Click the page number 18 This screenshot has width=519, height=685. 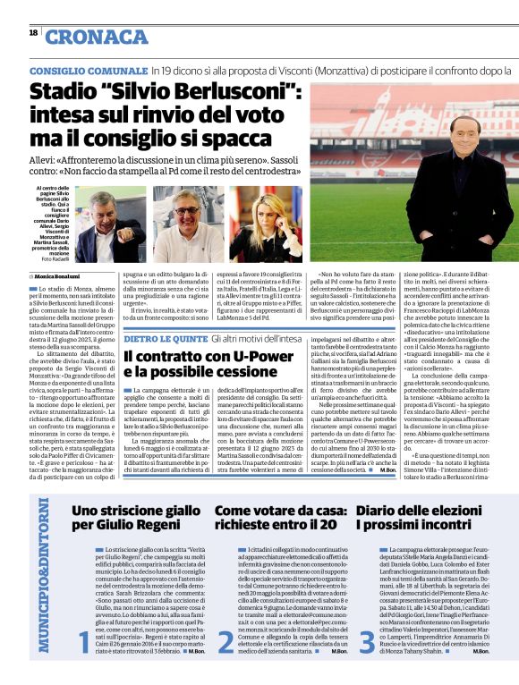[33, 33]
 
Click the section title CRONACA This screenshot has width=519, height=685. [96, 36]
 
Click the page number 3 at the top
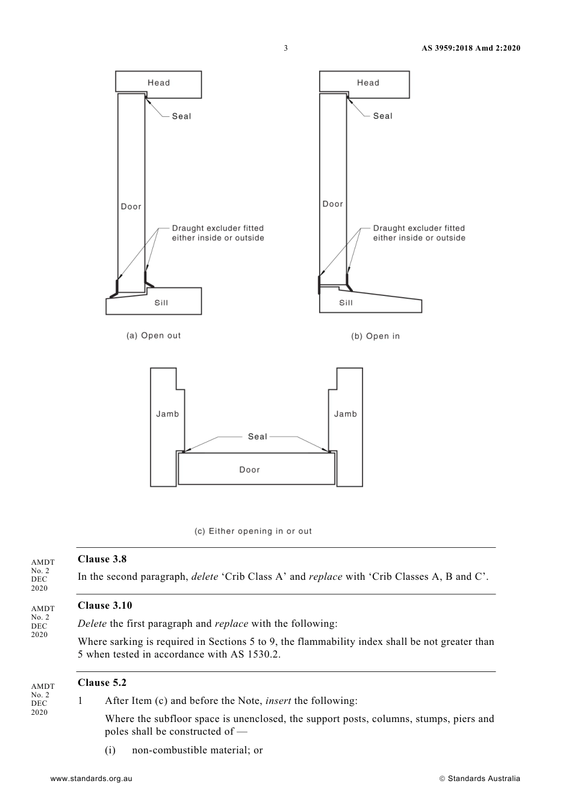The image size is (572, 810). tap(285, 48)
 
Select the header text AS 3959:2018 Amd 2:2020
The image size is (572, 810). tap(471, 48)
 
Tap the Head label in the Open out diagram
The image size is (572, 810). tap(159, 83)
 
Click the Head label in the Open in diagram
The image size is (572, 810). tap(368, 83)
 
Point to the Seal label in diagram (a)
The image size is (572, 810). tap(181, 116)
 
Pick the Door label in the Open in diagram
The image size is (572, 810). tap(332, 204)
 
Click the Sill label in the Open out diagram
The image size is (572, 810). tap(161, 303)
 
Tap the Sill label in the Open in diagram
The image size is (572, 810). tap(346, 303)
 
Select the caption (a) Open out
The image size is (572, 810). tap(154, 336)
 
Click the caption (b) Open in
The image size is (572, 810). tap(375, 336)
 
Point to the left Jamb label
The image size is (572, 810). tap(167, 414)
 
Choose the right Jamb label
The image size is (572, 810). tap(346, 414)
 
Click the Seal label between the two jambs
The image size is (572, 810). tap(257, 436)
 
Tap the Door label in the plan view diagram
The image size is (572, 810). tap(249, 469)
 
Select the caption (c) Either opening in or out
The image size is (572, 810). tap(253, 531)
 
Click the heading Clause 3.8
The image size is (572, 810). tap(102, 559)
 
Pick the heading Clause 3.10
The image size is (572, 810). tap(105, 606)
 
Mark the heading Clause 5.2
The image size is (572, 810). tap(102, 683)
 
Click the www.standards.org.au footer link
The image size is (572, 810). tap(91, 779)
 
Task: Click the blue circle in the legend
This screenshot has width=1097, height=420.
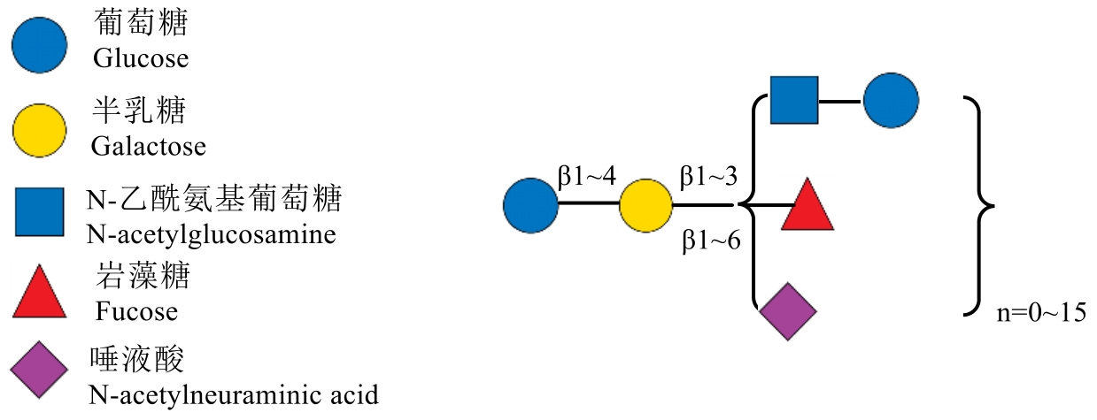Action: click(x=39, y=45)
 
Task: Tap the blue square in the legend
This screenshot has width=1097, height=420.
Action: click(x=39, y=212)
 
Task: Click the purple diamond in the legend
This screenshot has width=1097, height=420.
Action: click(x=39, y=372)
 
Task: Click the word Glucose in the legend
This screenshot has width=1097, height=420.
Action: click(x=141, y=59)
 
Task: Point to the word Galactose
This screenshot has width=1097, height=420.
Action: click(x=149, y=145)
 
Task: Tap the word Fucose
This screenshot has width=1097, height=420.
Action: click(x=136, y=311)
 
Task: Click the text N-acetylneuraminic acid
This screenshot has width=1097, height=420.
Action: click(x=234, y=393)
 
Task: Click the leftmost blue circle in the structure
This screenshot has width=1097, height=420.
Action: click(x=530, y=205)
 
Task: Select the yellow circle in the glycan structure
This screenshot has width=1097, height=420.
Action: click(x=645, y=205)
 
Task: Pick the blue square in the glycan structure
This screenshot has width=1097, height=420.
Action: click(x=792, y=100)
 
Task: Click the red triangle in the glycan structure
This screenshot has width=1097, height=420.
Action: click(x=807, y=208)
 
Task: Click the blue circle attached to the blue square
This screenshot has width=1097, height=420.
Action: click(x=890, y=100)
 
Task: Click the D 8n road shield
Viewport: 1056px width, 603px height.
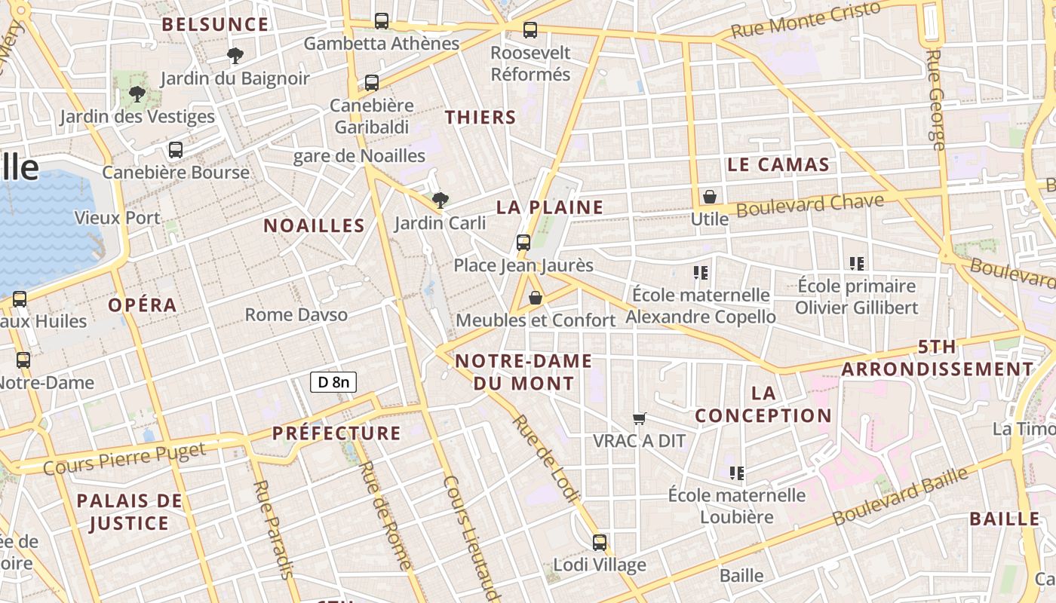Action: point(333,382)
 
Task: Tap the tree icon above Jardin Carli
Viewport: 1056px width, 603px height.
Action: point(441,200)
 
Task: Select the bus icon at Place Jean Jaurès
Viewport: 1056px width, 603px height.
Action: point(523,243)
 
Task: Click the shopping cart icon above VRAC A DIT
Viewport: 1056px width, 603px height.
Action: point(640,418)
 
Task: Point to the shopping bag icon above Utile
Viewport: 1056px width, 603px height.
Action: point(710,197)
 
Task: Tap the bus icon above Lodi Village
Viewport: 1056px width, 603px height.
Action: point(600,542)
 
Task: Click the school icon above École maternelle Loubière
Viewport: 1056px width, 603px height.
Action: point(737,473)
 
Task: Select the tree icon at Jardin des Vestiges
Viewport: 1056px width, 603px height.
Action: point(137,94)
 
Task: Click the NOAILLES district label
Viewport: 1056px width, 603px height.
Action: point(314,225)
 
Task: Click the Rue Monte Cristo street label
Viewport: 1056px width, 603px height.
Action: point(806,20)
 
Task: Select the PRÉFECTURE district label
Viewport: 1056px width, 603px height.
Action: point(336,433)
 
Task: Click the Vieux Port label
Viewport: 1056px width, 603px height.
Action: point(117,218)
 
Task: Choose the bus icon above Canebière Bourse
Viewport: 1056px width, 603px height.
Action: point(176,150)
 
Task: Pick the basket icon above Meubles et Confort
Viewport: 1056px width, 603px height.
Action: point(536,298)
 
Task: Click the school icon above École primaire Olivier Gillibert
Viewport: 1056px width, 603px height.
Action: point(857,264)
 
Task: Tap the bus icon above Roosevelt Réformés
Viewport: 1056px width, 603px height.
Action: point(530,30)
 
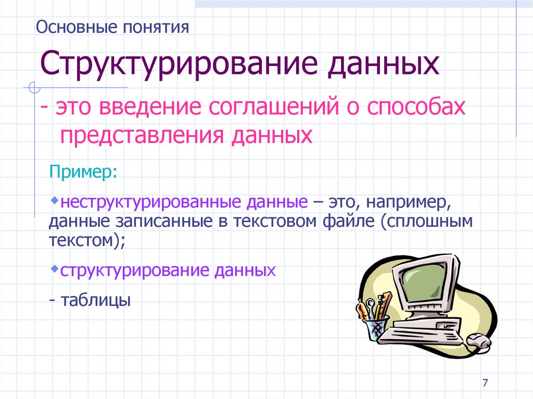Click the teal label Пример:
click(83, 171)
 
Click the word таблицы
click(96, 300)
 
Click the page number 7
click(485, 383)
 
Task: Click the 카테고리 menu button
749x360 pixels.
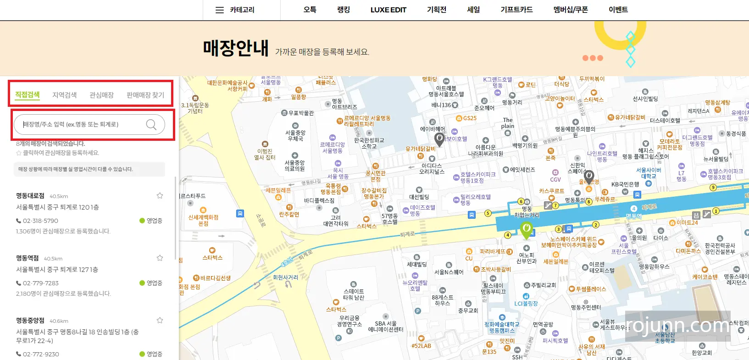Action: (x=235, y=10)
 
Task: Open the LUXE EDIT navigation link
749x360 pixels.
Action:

» Direction: Convert the listing lines between the one holding "Task: Click the purple diamond in the legend" and the one holding "Action: click(x=645, y=205)", inclusive, into a numbered list, omitting blank lines.

» Answer to the task:
1. Task: Click the purple diamond in the legend
2. This screenshot has width=1097, height=420.
3. Action: click(x=39, y=372)
4. Task: Click the word Glucose in the legend
5. This screenshot has width=1097, height=420.
6. Action: click(x=141, y=59)
7. Task: Point to the word Galactose
8. This screenshot has width=1097, height=420.
9. Action: click(x=149, y=145)
10. Task: Tap the word Fucose
11. This screenshot has width=1097, height=420.
12. Action: click(x=136, y=311)
13. Task: Click the text N-acetylneuraminic acid
14. This screenshot has width=1097, height=420.
15. Action: click(x=234, y=393)
16. Task: Click the leftmost blue circle in the structure
17. This screenshot has width=1097, height=420.
18. Action: click(x=530, y=205)
19. Task: Select the yellow circle in the glycan structure
20. This screenshot has width=1097, height=420.
21. Action: click(x=645, y=205)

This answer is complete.